Overall, this initial analysis of the internal consistency of these measures seems reasonably reassuring. While the factors obtained by principal components factor analysis are not identical to the variables constructed following the theoretical framework, they are quite consistent with them – in fact, some of them are extremely similar.
An important observation that can also be made from this analysis is that although the correlations were highest among items that are linked in the framework, there were also some significant correlations between different domains. In fact, there is a significant overlap in the task content indices, which means that (as will be shown later) if the raw scores of all the indices for a particular occupation at any level of the framework were added together, the result would often be much higher than one. This highlights an important aspect of the task measures that are being presented here: each of the indicators of this framework presents an assessment of a particular attribute of the task content of a particular job, rather than a breakdown of total labour input for that job into a series of distinct and mutually exclusive categories of tasks. In other words, the same work activity can involve different types of task content simultaneously. For instance, the act of teaching obviously involves a large amount of task content in the category of ‘teaching’ (a subcomponent of the social tasks domain), but it also involves a significant degree of information-processing, problem-solving and even other types of social task content such as managing or influencing (which is part of the ‘selling’ component’). These secondary types of task input are not activities separate from teaching, but rather secondary types of labour input that are also required by the act of teaching itself. That is why there is a significant amount of overlap between the different types of task content and why it cannot be assumed that the different task indicators should add up to one. This is a strength – not a weakness – of this framework, as it will allow a richer characterisation of the task input of different occupations.

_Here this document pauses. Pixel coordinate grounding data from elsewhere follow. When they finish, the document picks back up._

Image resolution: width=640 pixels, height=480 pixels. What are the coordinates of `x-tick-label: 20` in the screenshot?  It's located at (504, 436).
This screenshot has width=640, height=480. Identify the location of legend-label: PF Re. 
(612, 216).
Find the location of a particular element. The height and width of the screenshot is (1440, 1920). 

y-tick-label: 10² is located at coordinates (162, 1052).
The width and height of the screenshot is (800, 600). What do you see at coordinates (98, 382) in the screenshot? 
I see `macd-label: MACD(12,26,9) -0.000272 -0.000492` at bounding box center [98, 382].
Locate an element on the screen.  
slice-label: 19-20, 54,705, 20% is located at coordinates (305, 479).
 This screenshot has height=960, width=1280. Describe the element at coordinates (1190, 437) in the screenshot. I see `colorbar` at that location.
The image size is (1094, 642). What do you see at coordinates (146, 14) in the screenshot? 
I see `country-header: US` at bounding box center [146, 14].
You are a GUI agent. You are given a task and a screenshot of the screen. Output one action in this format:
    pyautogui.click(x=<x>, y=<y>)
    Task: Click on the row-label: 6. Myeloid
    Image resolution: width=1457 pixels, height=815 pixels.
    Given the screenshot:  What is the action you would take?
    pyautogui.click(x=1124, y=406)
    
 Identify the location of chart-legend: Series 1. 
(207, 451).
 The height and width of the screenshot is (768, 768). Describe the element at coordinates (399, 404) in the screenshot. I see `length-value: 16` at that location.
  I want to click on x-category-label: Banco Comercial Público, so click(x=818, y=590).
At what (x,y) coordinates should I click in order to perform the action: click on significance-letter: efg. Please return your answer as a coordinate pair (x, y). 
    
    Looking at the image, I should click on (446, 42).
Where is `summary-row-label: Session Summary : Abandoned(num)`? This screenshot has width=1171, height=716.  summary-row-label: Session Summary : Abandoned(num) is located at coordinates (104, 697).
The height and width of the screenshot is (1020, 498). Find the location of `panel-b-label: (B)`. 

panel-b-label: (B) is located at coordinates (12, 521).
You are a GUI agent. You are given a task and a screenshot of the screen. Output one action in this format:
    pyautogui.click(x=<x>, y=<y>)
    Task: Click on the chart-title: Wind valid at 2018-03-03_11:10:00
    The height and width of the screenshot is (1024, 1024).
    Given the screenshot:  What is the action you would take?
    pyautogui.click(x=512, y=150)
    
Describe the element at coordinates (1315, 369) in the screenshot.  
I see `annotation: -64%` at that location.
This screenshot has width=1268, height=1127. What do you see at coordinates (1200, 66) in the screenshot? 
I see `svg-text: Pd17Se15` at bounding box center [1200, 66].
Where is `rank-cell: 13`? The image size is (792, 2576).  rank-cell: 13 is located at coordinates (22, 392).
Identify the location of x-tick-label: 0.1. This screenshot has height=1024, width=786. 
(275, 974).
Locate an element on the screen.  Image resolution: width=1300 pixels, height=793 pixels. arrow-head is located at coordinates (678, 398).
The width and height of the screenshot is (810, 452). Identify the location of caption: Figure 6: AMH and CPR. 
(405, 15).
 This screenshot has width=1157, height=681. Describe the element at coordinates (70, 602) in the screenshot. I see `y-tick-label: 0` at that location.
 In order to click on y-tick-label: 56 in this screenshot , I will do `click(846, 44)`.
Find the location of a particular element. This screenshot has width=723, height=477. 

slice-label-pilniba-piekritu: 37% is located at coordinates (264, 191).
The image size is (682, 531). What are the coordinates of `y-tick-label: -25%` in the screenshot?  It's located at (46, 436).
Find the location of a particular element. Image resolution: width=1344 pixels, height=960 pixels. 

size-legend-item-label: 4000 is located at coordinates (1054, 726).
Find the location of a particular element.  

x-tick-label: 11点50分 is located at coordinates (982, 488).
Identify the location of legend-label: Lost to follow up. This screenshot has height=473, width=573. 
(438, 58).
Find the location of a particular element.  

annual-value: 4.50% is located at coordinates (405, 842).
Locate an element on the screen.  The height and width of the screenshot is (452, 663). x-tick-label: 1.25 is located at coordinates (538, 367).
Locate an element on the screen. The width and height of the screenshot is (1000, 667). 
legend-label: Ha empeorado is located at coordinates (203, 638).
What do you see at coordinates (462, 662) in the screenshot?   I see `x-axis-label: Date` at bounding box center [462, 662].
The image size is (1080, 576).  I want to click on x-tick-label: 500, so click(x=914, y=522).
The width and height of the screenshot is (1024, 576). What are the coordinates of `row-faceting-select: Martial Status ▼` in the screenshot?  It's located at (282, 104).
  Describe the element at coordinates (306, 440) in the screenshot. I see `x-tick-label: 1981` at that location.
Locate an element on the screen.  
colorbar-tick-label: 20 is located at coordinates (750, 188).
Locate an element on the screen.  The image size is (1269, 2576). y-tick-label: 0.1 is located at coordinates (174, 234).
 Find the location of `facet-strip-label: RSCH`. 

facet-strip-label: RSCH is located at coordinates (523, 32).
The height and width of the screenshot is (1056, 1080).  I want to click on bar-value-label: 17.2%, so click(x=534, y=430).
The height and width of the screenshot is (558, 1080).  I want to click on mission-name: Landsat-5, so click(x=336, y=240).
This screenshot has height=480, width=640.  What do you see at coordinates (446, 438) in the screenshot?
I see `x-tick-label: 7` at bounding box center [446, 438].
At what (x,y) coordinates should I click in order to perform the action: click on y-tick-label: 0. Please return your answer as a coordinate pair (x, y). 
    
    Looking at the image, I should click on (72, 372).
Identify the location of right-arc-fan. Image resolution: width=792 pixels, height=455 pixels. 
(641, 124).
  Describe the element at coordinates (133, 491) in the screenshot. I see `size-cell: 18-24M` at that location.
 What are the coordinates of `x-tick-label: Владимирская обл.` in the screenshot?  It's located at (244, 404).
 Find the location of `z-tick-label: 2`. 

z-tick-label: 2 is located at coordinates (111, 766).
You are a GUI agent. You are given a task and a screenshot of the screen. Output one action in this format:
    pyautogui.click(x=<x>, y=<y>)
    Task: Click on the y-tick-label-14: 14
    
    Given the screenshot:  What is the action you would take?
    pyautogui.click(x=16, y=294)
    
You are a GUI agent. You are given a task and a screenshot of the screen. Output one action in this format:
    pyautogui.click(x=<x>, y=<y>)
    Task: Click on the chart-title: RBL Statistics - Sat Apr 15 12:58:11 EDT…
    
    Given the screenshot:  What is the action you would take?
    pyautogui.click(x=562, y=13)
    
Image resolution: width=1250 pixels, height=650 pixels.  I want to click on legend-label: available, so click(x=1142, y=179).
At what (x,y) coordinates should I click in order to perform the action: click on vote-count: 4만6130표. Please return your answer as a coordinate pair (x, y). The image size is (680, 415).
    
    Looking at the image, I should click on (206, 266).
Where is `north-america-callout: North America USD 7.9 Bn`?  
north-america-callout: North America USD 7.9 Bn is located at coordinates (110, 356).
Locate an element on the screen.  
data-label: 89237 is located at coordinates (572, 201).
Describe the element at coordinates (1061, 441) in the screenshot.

One aspect of the principal components factor analysis that is not included in Table 4 (for reasons of space), is the fact that in most cases the factors combine information from variables measuring the same concept across the three sources used, which implies that there is a high degree of consistency across them.18 What is included is an indicator of inter-item covariance and scale reliability, Cronbach’s Alpha, computed for all the original variables used for each of the main components of this framework. The values are reassuringly high for all components except work organisation, which was to be expected as this component includes indicators that measure different forms of work organisation, rather than different aspects of the same underlying factor. In fact, in the approach used here, only higher-level aggregates of the task content domains are provided (physical, intellectual and social), as they are supposed to be internally consistent vectors of indicators measuring different aspects of the same reality; the domains of task methods and tools shown at the bottom of the table are not aggregated at the higher level because they measure different forms of work organisation
and technology use at work. The fact that the ‘tools’ indicators (machines and ICT) also display a high Cronbach’s Alpha value reflects the fact that they are empirically correlated in reverse (those using analogue machines are less likely to use digital ones and vice versa), something which was not necessarily an assumption of the framework.